Sie dachten, Italien ist das Paradies, wo das Leben günstig und die Pasta perfekt ist? Halten Sie Ihr Erspartes fest, denn die italienischen Gehälter werden Sie schockieren. Eine junge Amerikanerin zog nach Florenz, lebte den Traum – bis sie ihren ersten Vertrag sah. Was Sie sofort über die wahre Kostenfalle „La Dolce Vita“ wissen müssen, bevor Sie Ihr eigenes Kündigungsschreiben unterschreiben.
Der Umzug ins Glück: Wie Florenz zur Obsession wurde
Kaitlin Landolfa kam 2022 nach ihrem Abschluss mit großen Träumen nach Florenz. Eigentlich sollte es nur ein zehnsmonatiges Abenteuer sein, ein „Gap Year“ mit besserem Essen, als man es je in den Staaten finden würde. Heute, fast vier Jahre später, ist sie immer noch da. Und das, obwohl die Realität sie hart traf.
Die Corona-Zwangspause, die alles veränderte
Ihr erster Versuch im Auslandssemester 2020 endete abrupt. Dann kam 2021 zurück – und erlebte die Stadt fast ohne Menschen. Stellen Sie sich vor: Der Dom von Florenz, menschenleer, nur für Sie. Genau diese „reine Form“ Italiens ließ sie sich Hals über Kopf verlieben. Sie sah die Schönheit, die Touristen sonst überdecken.
- Der erste Anlauf scheiterte wegen Corona.
- Der zweite Aufenthalt schenkte ihr die Stadt in ihrer unberührten Form.
- Nach dem Studium traf sie die radikale Entscheidung: Raus aus den USA, rein ins Abenteuer Italien.

Der Schockmoment: Wenn der Lohn nicht zum Traum passt
In den USA ist der Glaube weit verbreitet: Italien ist billig, also kann man hier leicht reich werden (oder zumindest sorgenfrei leben). Die Wahrheit ist aber ernüchternd, besonders für Expats wie Kaitlin, die als Englischlehrerin arbeiten.
Die Gehaltslücke: Weniger Geld, gleicher Lebensstandard?
Sie bekamen ihr erstes Gehalt und dachten: „Das kann nicht stimmen.“ Die italienischen Löhne sind – im direkten Vergleich – extrem niedrig. Viele Amerikaner halten das Leben für günstiger, weil sie das im Hinterkopf haben, was sie in New York oder Kalifornien zahlen würden.

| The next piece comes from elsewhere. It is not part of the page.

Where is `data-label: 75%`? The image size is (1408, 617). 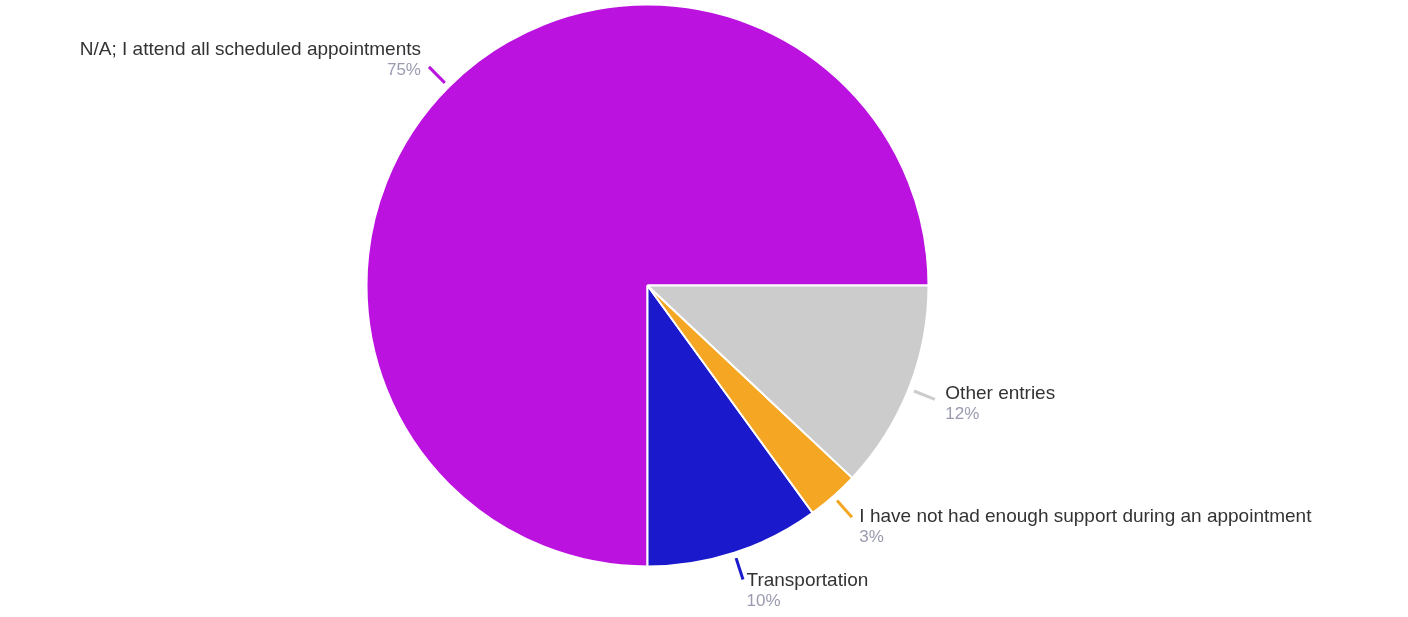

Aber hier liegt der entscheidende Fehler: Sie vergleichen Äpfel mit Birnen. Das Einkommensgefälle nivelliert die niedrigen Lebenshaltungskosten fast vollständig aus. Es ist kein Sparen, es ist ein Tausch: Lebensqualität gegen Karriere-Einkommen.
In der Praxis bedeutet das:
- Sie verdienen netto einen Bruchteil dessen, was Sie in den USA verdienen könnten.
- Die Mieten steigen rasant an, was manche Einheimische frustriert.
- Existenzminimum ist gesichert, aber vom „reich werden“ sind Sie meilenweit entfernt.
Die stille Gegenreaktion der Einheimischen
Nicht jeder ist begeistert von den jungen Amerikanern, die mit einem dicken Polster im Gepäck erscheinen. Kaitlin erlebte Beleidigungen, bei denen sie aufgefordert wurde, zurück in ihr Land zu gehen.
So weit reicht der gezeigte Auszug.